======== MATERIALS PROVIDED ========

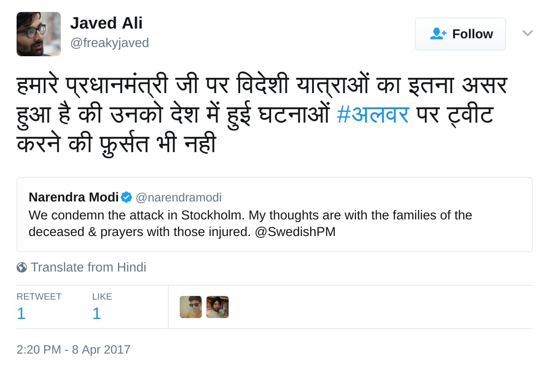Click the Narendra Modi name in quoted tweet
Screen dimensions: 554x372
[x=74, y=197]
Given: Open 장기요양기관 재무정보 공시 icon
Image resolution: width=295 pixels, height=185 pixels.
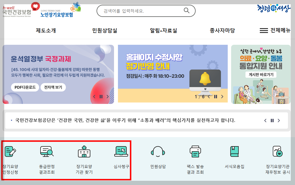Looking at the screenshot, I should 278,151.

========

*REQUIRED WORK:* Take the records above from the line with "Given: Open 장기요양기관 재무정보 공시 icon" down to their last line and please copy those lines exactly, without the pictures.

*REPLY TO THE EXERCISE:*
Given: Open 장기요양기관 재무정보 공시 icon
Image resolution: width=295 pixels, height=185 pixels.
Looking at the screenshot, I should 278,151.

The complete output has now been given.